10 Mar Captive Agency versus Independent Agency
In case the insurance industry isn’t confusing enough with all the flavors and sizes of products, let’s talk a little about the distribution of all those products. Is your insurance guy an agent or a broker? Do they have a local office or are they in a cubicle somewhere on the continent? Are they licensed by your state or not? This may sound trivial but could be important to you, the consumer. There are basically three types of distribution systems that an insurance salesperson will work in:
The Direct Writer has become more popular over the last decade because they usually offer the lowest priced product. These are insurance salespeople (not always licensed) that offer insurance products directly from the company they work for. GEICO is probably the best known example of a direct writer. Their rates are normally lower because they do not pay a commission to an agent or agency. They typically only sell their branded product but sometimes act as a wholesaler for other non-owned companies. If you are looking for only the cheapest insurance product available, the direct writer will usually make sense. If you are looking for multiple products such as auto insurance, homeowner’s insurance and an umbrella product, they will in most cases not have this available. The agent working for a direct writer is considered to be a captive since the products they represent are controlled by the company they work for. A consumer that prefers risk management services from their agent is typically not a good fit for the direct writer.
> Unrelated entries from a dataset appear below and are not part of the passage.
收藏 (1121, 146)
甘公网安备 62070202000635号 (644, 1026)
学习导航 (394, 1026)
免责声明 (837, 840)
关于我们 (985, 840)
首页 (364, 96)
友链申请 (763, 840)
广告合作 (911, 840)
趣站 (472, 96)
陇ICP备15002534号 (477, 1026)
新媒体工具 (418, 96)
Captive or Captured Agency
Probably the most well known type of agent, the captive or captured agent represents only one company. A typical example would be an Allstate or State Farm agent although there are many more. This agent signs an agreement with the company that they will not represent any other insurance companies without written permission provided by the company they represent. Some captured agents do gain access to other companies but only for providing products that their flagship company will not offer. These agents have a local brick and mortar presence in their communities and invest substantial capital to open their office. The captured agent is at somewhat of a disadvantage in the marketplace because they have no control over products or pricing. They typically can offer most any type of product required but in most cases, all customers must fit in a cookie-cutter mold and it’s a take it or leave it conversation. The captured agent is more inclined to offer risk management services since they offer most every type of product needed. The consumer can visit their offices anytime and they are active in their community. The captive agent can access resources provided by their company so that if they
are uncomfortable presenting a certain product, the company will typically send in someone who is very familiar with the product to assist in the presentation. Many of the major carriers have moved toward an emphasis on financial products and expect their agents to become very familiar with these as well.
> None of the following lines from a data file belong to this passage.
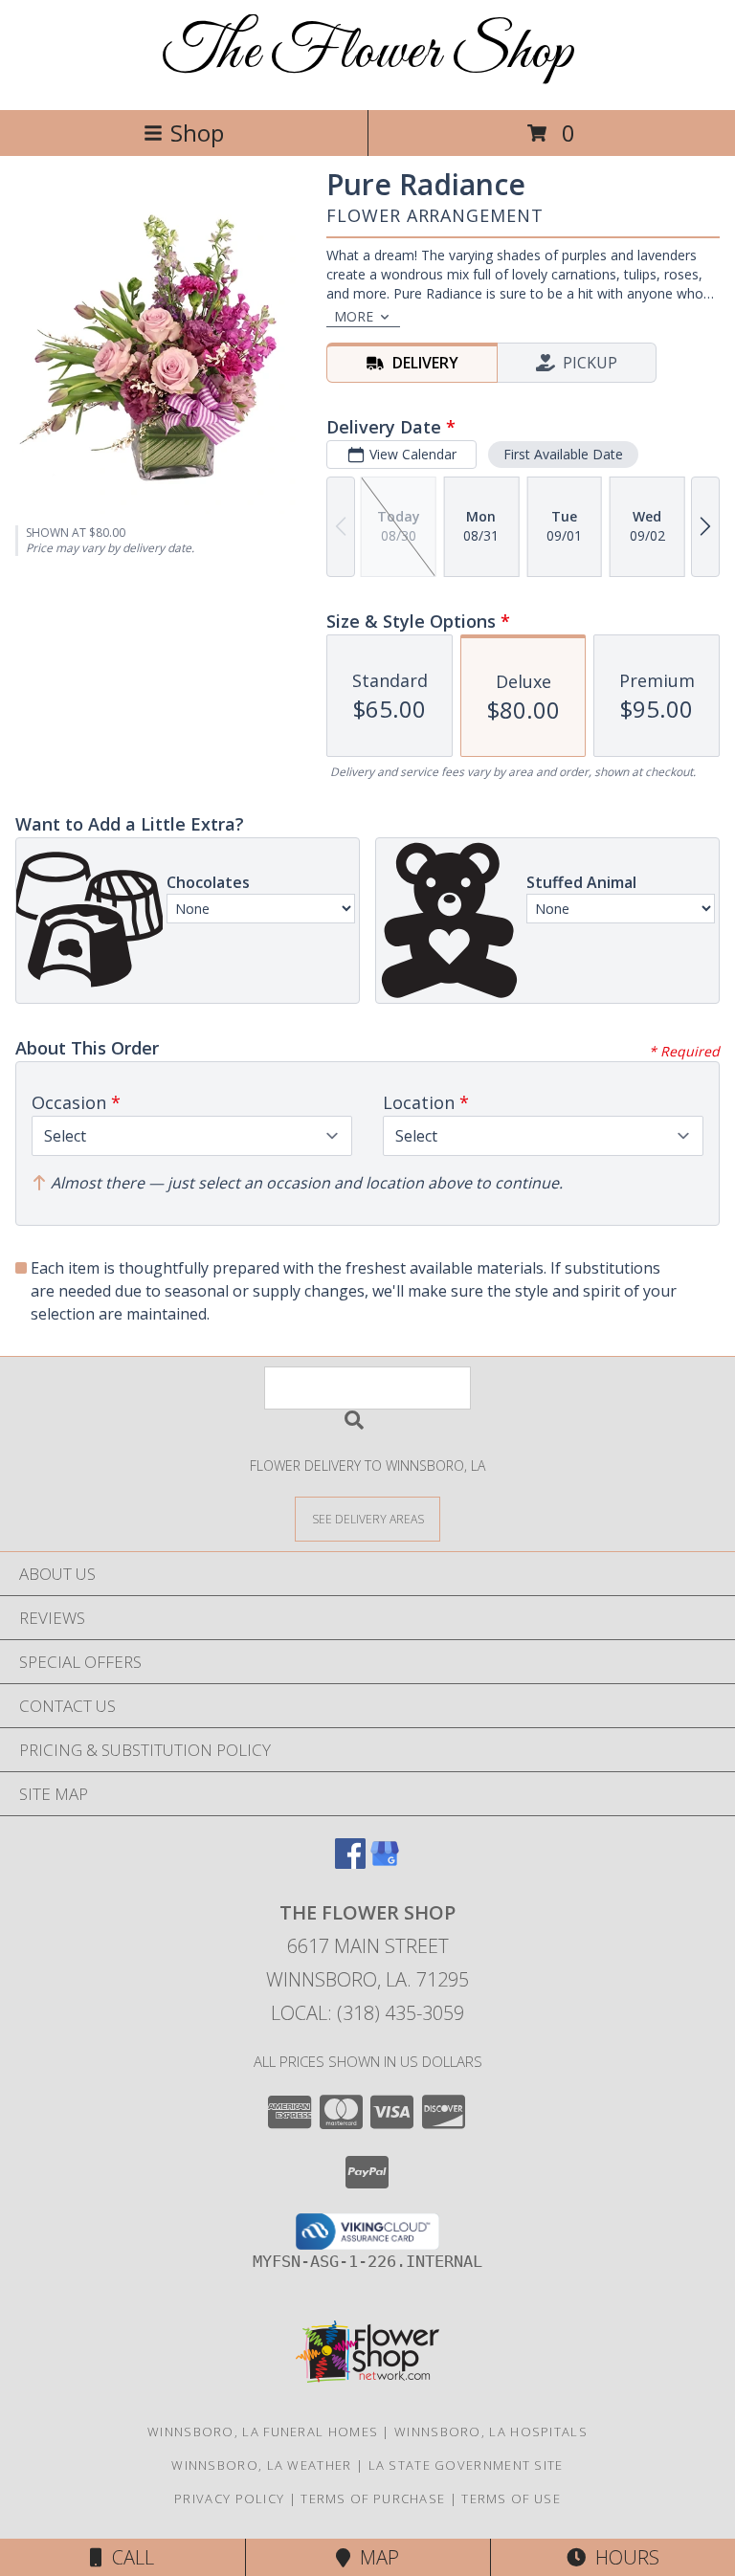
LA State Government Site (466, 2465)
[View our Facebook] (350, 1863)
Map (374, 2557)
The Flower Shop (368, 53)
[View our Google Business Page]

Broker or Independent Agency
Agents that represent multiple insurance companies are referred to as brokers. These agents are always licensed and may or may not have a brick and mortar office. They are at an advantage since their insurance carriers are actually competing for their business. Typically, a broker will provide a wide range of products with many companies to choose from. This translates into an advantage for their customers. For example, if they have placed your auto insurance business with Company A whom then takes a large increase, they can simply re-write that policy with Company B who is more competitive. The independent agency has much more control over their business compared to the captured agent which can result in better rates and larger product availability for their customers. They are also usually more knowledgeable about products and the marketplace since they are getting information from many different sources instead of just one company. The consumer may benefit greatly by accessing a reputable insurance broker through better pricing, larger product selection and risk management services.
The type of agent a consumer chooses should be based on their current and future needs. It makes much more sense to establish a trusting relationship with an agent or broker that can meet all your insurance needs and can act as a risk manager rather than an order taker.